O balneário de uma equipa de futebol é uma república independente. Com as suas leis, o seu manual de conduta, um código de honra e um governo eleito pelos camaradas de armas.

Num balneário, o instinto de sobrevivência é meio caminho andado para o sucesso. Aprender a reagir com um sorriso às partidas dos mais velhos, ter a habilidade de fugir ao conflito com a pessoa errada, saber o momento certo de trocar a gargalhada pelo ar circunspecto. Um olhar sério dá sempre um tom de respeitabilidade.

O cheiro do balneário é inesgotável, acompanha-nos para toda a vida. Esse odor a bálsamo, a suor, a felicidade, é a superlativa prova de companheirismo e fidelidade à causa de uma equipa.

Num canto escuro de um campo dos distritais ou na majestosidade de Wembley, a essência é a mesma. Quem a trai não pode esperar consequências leves.   

No caso da festa a más horas do quarteto sul-americano do FC Porto - sejam essas más horas mais ou menos próximas do nascer do dia -, o mais grave é precisamente essa sensação de traição.

Traição ao adepto que ainda sofria pela derrota em Glasgow; traição ao colega de equipa que ficou em casa e se deitou cedo para cumprir as normas do regulamento interno; traição ao treinador que contava para o dérbi com corpos a repousar as horas essenciais; traição aos capitães que tantas vezes se atravessam pelos companheiros com menos tempo de casa e que precisam dessa proteção.  

Um balneário é isto. 26 almas, 26 feitios distintos, 26 homens que nem sempre se dão bem, mas que têm a obrigação de respeitar aquele que corre e luta ao seu lado.

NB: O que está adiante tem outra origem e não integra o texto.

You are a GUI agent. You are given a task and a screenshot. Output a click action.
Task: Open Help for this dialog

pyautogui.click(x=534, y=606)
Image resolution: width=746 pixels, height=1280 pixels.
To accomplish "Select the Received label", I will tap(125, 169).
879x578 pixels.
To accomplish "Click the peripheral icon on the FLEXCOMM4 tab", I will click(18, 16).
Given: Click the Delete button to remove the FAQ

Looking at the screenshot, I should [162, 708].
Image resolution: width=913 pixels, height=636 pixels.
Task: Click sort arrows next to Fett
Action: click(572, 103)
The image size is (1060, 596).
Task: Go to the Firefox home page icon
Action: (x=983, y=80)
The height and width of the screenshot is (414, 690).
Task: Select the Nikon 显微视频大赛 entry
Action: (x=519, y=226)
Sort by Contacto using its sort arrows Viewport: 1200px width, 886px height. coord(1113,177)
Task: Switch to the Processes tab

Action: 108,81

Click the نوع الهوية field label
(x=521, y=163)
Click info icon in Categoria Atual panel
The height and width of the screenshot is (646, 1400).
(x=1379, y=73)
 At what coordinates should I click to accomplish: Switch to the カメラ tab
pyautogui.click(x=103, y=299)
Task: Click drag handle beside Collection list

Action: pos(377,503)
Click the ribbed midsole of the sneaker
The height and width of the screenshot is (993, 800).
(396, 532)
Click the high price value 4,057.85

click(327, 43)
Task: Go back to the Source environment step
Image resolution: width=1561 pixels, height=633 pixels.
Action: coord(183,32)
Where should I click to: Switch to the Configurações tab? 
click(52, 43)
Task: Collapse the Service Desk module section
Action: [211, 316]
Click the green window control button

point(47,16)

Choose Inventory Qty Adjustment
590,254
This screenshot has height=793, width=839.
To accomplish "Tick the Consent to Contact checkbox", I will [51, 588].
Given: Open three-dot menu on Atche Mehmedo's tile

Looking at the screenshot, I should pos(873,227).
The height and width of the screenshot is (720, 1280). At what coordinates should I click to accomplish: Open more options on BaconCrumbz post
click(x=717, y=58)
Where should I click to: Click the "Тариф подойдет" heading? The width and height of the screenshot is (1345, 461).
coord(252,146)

O dinheiro, quando parece inesgotável, deixa de ter razão. Rouba-nos a lucidez, a lógica mais sensata. Faz-nos parecer senhores de uma galáxia que não existe, a não ser na nossa mente distorcida por essa sensação de inimputabilidade.

Marchesín, Saravia, Uribe e Díaz falharam. Podiam ser multados, podiam ser afastados do Bessa, podiam até ser proibidos de treinar com os colegas durante uns dias. A forma de punição é discutível e não é isso que move a minha crítica.

O mais grave, insisto, é o desinteresse pelos ditames do balneário. O sagrado, intransmissível e inegociável sentido de balneário. Com aquele odor que nos persegue toda a vida.

PS1: ainda sobre o tema, o meu colega e diretor Sérgio Pereira escreveu ISTO. Sérgio Conceição goleou por 1-0 no Bessa. Acertadíssimo. Não espero um comportamento monástico de jovens com 23/24 anos, mas há alturas e formas para fazer bem as coisas. 

PS2: não sei se o FC Porto criou uma estratégia para potenciar a imagem do treinador dentro e fora do grupo de trabalho, aproveitando este desvio comportamental de quatro dos seus atletas. Se o fez, fez bem. Chama-se gestão de conflitos. Arriscou? Arriscou. Teria saído tudo ao contrário com uma derrota no Bessa? Provavelmente sim.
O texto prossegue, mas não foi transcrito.